-------- Excerto do documento --------

Entrevista com Ai Jiang e Madalena Santos
A versão portuguesa de «LINGHUN» chegou, pela Barca, em 2025.
«Quis trazer essa ideia para LINGHUN: como seria se os fantasmas fossem diferentes para cada um, e se fossem os vivos a assombrar os mortos?»
LINGHUN, a novela de estreia premiada de Ai Jiang, conquistou o mercado de língua portuguesa em 2025. Publicada pela Barca, com a coordenação editorial de Nuno Gonçalves, e traduzida por Madalena Santos, nenhuma parte da alma do livro se perdeu no processo.
Conversei com Ai e Madalena via Zoom sobre escrita, tradução, fantasmas e família.
Quando o Nuno [Gonçalves] me pediu sugestões de livros de terror para trazer para Portugal, tive de lhe fazer uma proposta, mas não gosto de comparar autores nem livros. Disse-lhe apenas para imaginar uma história da Shirley Jackson, mas que não fosse uma história da Shirley Jackson. LINGHUN é uma história muito local, mas também muito global. Algumas pessoas vão identificar-se mais, mas toda a gente vai compreendê-la. E acho que isso é muito o teu estilo.
Ai Jiang: É engraçado, porque recentemente escrevi o que chamo de «livro do coração», uma novela com oito perspetivas, mas em apenas 30 mil palavras. Foi um verdadeiro despejar de pensamentos. Depois reescrevi-o e transformou-se no meu livro mais recente. Sinto que todos os meus «livros do coração» — e LINGHUN também o foi — têm essa qualidade. Toda a gente que o lê diz que é muito específico, mas ao mesmo tempo universal. Acho que isso é um fio condutor no meu trabalho.
Planeaste isso desde o início? Como começou esta história?
AJ: Escrevi-a primeiro como um pequeno texto de 800 palavras, porque andava a pensar na forma como os fantasmas e as assombrações são retratados nos média, e é sempre o fantasma que assombra os vivos. Quis inverter isso e explorar o contrário: e se fossem as pessoas, os vivos, a assombrar os fantasmas? Sempre que pensamos em fantasmas, pensamos em entes queridos falecidos, pessoas que ficaram presas no tempo. E percebi que as memórias que temos dessas pessoas são diferentes para cada um. Por exemplo, em relação ao meu tio que faleceu, a minha memória dele é muito diferente da da minha mãe, porque eu era muito nova quando o vi pela última vez. O fantasma que vive na minha mente é diferente do dela, que o acompanhou até ao fim da vida. Quis trazer essa ideia para LINGHUN: como seria se os fantasmas fossem diferentes para cada um, e se fossem os vivos a assombrar os mortos?
Também é um drama familiar, os pais têm um filho favorito, e a filha sente-se invisível. A mãe cozinha os pratos favoritos do filho, mas não os da filha. Tens irmãos?

-------- Material fornecido --------

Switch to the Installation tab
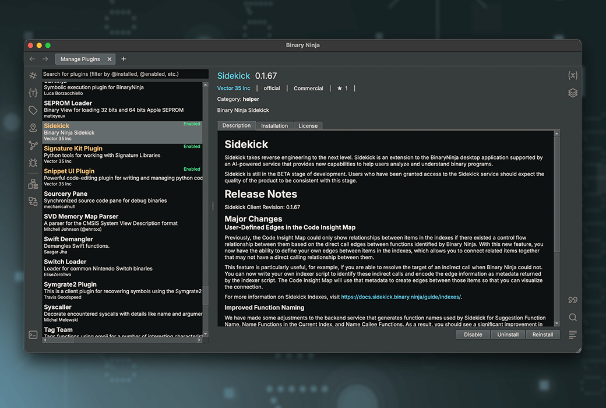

--------

Complete o seguinte ▸
a - Indique se cada afirmação concorda com a entrevista com Ai Jiang e Madalena Santos, respondendo sim ou não e citando as palavras do texto que o decidem: (i) LINGHUN foi publicada pela Barca e traduzida por Madalena Santos; (ii) a primeira versão de LINGHUN tinha 30 mil palavras; (iii) na história, a mãe cozinha os pratos favoritos da filha.
b - Na entrevista com Ai Jiang e Madalena Santos, transforme numa lista o parágrafo que começa por «AJ: Escrevi-a primeiro», mantendo os factos principais.
c - Dê seguimento à entrevista com Ai Jiang e Madalena Santos, começando logo a seguir à última frase apresentada.

Respostas por tarefa ▸
a -
(i) Sim: «Publicada pela Barca, com a coordenação editorial de Nuno Gonçalves, e traduzida por Madalena Santos»
(ii) Não: «Escrevi-a primeiro como um pequeno texto de 800 palavras»
(iii) Não: «A mãe cozinha os pratos favoritos do filho, mas não os da filha.»

b -
- A história nasceu como um pequeno texto de 800 palavras.
- Ai Jiang pensava na forma como os média retratam fantasmas e assombrações: é sempre o fantasma que assombra os vivos.
- Quis inverter essa ideia e imaginar os vivos a assombrar os fantasmas.
- Os fantasmas fazem-nos pensar em entes queridos falecidos, presos no tempo, e a memória que cada pessoa guarda deles é diferente.
- Exemplo: a memória que tem do tio falecido difere da da mãe, porque era muito nova quando o viu pela última vez, enquanto a mãe o acompanhou até ao fim da vida.
- Em LINGHUN, quis explorar fantasmas diferentes para cada pessoa e os vivos a assombrar os mortos.

c -
AJ: Tenho, uma irmã mais nova. A nossa dinâmica é engraçada, temos cinco anos de diferença. Nasci primeiro e, na China, tinha muitos primos mais velhos; o mais novo devia ter 14 anos quando eu nasci. Fui muito mimada em pequena. E depois nasceu a minha irmã e fiquei tipo: «O que é isto? Quem é esta nova pessoa?» [risos] Ela não é esquisita a comer, mas eu sou extremamente esquisita.
E aposto que, como no livro, a tua mãe faz tudo o que gostas só para te convencer a comer. [risos] Este livro já foi traduzido para espanhol, português e chinês. Esperavas este sucesso internacional?
AJ: Não, mas era algo que sempre quis, que os meus livros chegassem a leitores de todo o mundo. Tento sempre explorar temas universais ou questões sobre a vida em geral.
A tua escrita também é muito intencional e intensa. Acompanho-te no Instagram e estás sempre com um projeto novo, um livro, um conto. Parece claro que isto não é um hobby para ti. Tens um plano definido ou simplesmente tantas ideias que precisas de as pôr todas cá fora?
AJ: Acho que é um pouco dos dois. Experimentei várias carreiras depois da faculdade: dei aulas, fui coach, e até fiz ghostwriting. E percebi que perco o interesse nas coisas rapidamente, mas, quando encontro algo que me fascina, é como se só existisse esse caminho. Não tenho plano B. O comboio está em andamento e, mesmo que a linha acabe, ele continua. [risos] Tenho muitas perguntas sem resposta, e escrever é o melhor veículo que encontrei para tentar encontrar essas respostas. No entanto, cada vez que termino algo, penso: «Agora, a resposta mudou». E lá vou eu escrever outra coisa com a nova resposta, até mudar de novo.
Outra coisa que admiro em ti é a tua honestidade nas redes sociais, quando falas de rejeições. Lembro-me de uma história tua que foi rejeitada 30 vezes?
AJ: Não uma história só. Num único mercado, fui rejeitada 30 vezes. E uma história em particular foi rejeitada 85 vezes, antes de ser aceite.
Eu, ao fim da segunda rejeição, matava logo a história. [risos] Mas 85 vezes? Como é que consegues?
AJ: Acho que não tem tanto que ver com confiança, tipo «esta história é boa e alguém vai aceitá-la». É mais um «alguém há de aceitá-la se eu insistir o suficiente». Como um vendedor porta a porta que bate a todas as portas até conseguir convencer alguém.
Boa imagem, essa! A tua carreira ficou mais fácil depois de ganhares o Bram Stoker Award em 2023?
AJ: Sim e não. Sim, porque agora tenho mais reconhecimento e recebo convites para antologias e projetos, em vez de ter de submeter constantemente. Mas também ficou mais difícil, porque me tornei muito mais crítica comigo própria. Tenho padrões mais altos e fico menos satisfeita com o meu trabalho, embora reconheça que melhorei.
Madalena, este foi o teu primeiro grande trabalho profissional, certo?
Madalena Santos: Foi uma experiência incrível, honestamente. Ninguém que trabalhe em tradução em Portugal tem quatro meses para traduzir uma novela. Pude fazer a tradução, deixá-la repousar e depois revê-la com calma, para garantir que ficava o melhor possível.
Tiveste de tomar decisões difíceis na tradução ou o processo fluiu naturalmente?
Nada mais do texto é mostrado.